The Southern Berks News

Cigarettes or Vaping?

- Jeff Hall Jeff Hall, of Honey Brook, is a columnist for BerksMont Newspapers.

I must tell you. I am no “goody two shoes.”

As a relatively young kid, my next door neighbor, Billy, and I would go to the top of our garage and smoke Parliament­s (chosen because they had a recessed filter). A few years later, I even took two puffs of a fat cigar. My head spun and I buried it before I coughed any more. When I started college, I briefly tried smoking cigarettes again. Thankfully, the taste was repugnant to me.

So, why am I so against smoking? My family has suffered a toll from smoking.

My father smoked two plus packs a day. I partially blame his death, at the age of 68, on smoking.

My sister began smoking in high school and at the age of 44, smoking took her life, too. She had various symptoms, went into the hospital for explorator­y surgery, part of one lung was removed and she developed a blood clot in her other lung. Within a few days, she had died. This hit me so directly that when our corporate offices were going to move out of Philadelph­ia to the suburbs, I wrote a memo to the Vice President of Human Resources,

who graduated in my sister’s class in high school, and told him he should make the new office a non-smoking facility. This was around 30 years ago so I can’t remember exactly what the new policy was. Either the entire new building was no smoking or there was one small area that permitted smoking.

Death pounced on my father and sister even though they had quit smoking many years before.

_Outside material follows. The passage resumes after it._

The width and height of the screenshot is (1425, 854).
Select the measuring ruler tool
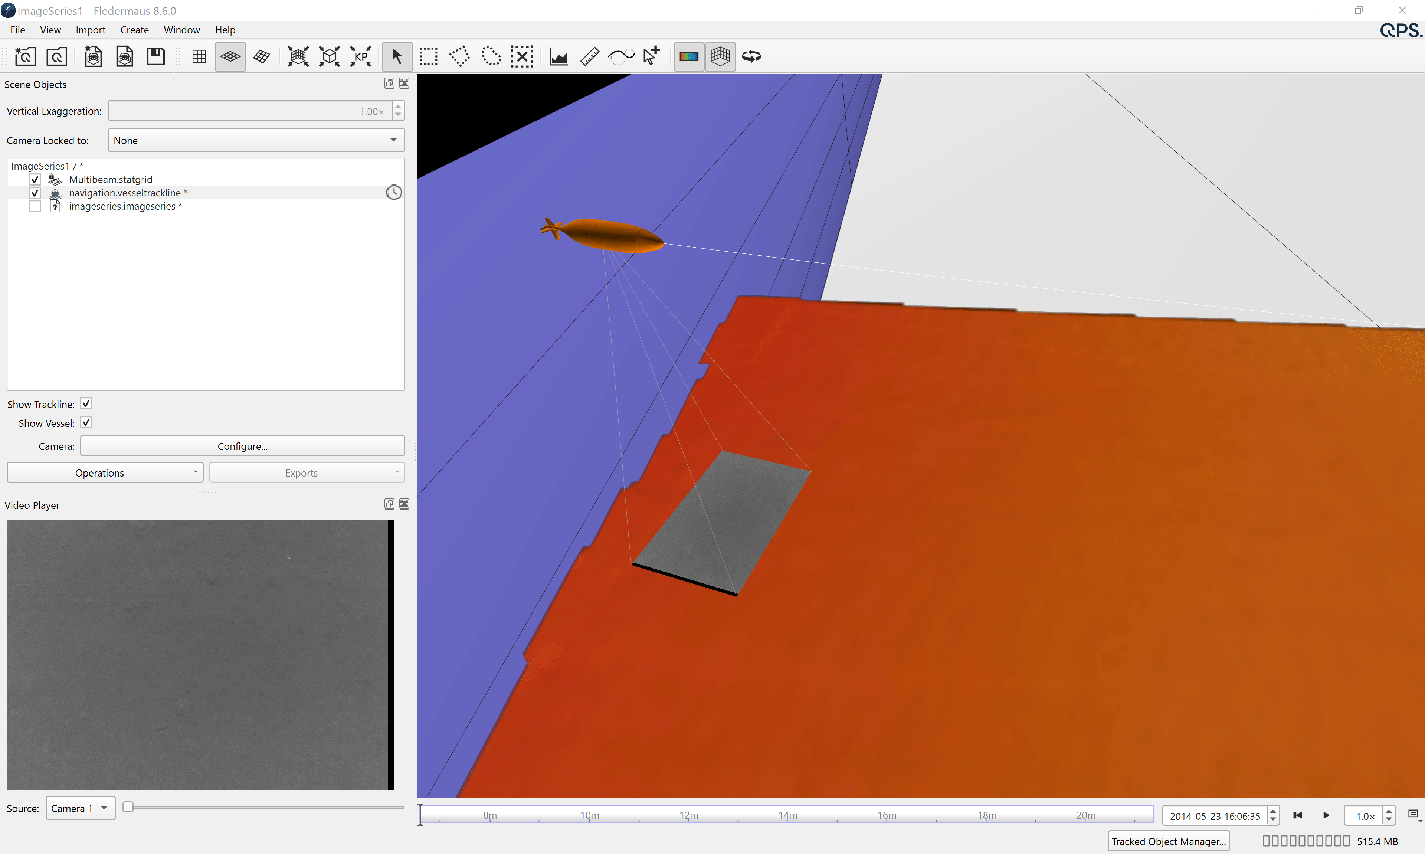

https://www.cdc.gov/ tobacco/data_statistics/ fact_sheets/fast_facts/ index.htm states: “Cigarette smoking is responsibl­e for more than 480,000 deaths per year (including secondhand smoke).” Also:

“On average, smokers die 10 years earlier than nonsmokers and the total economic cost of smoking in the United States is over $300 billion a year (including medical care, lost production due to premature death and exposure to secondhand smoke).”

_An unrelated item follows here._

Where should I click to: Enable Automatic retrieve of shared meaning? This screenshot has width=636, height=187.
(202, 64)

Three cheers for CVS pharmacy! They took out a full page add in the “Wall Street Journal” on Sept. 3, 2019 that said: “Proud to be tobacco-free since 2014”. The ad went on to say: “We’re still the only national pharmacy to quit selling tobacco. Within a year of our action, people bought 100 million fewer packs of cigarettes.”

I have read two sources on vaping. One the “Philadelph­ia Inquirer” of Sept. 29, 2019, which said there were 805 cases (in 46 states) including 12 deaths. A mere three weeks later (Nov. 21) the “Philadelph­ia Inquirer” reported 2,290 vaping related lung injury cases resulting in 47 deaths. Obviously, all of these figures will vary depending on procedures for data collection.

There is a separate article in the Sept. 29 “Inquirer” entitled “Britain embracing e-cigarettes as antismokin­g tool”. A main point in the article is “The reality with smoking is, if you tell people to stop vaping, they will go back to tobacco and tobacco kills.”

I am not qualified to agree with either argument. However, I don’t understand why vaping is legal only because it will kill fewer than smoking will. People have been killing themselves by smoking for many decades. Ecigarette­s have only been in the United States since 2006. If left unregulate­d (there is some regulation now), what will the vaping statistics be like in a decade or more.

Finally, why would one trust vaping? There have been many illnesses and deaths already, e-cigarettes are produced by the cigarette companies, e-cigarettes originated by an Asian company, they have nicotine in them and anyone who puffs on them and has a huge cloud of smoke in their faces is looking for trouble.

Ultimately, the United States government must commit the resources to ban nicotine, have more programs to help people stop smoking, and face the economic impact through training and growing different crops.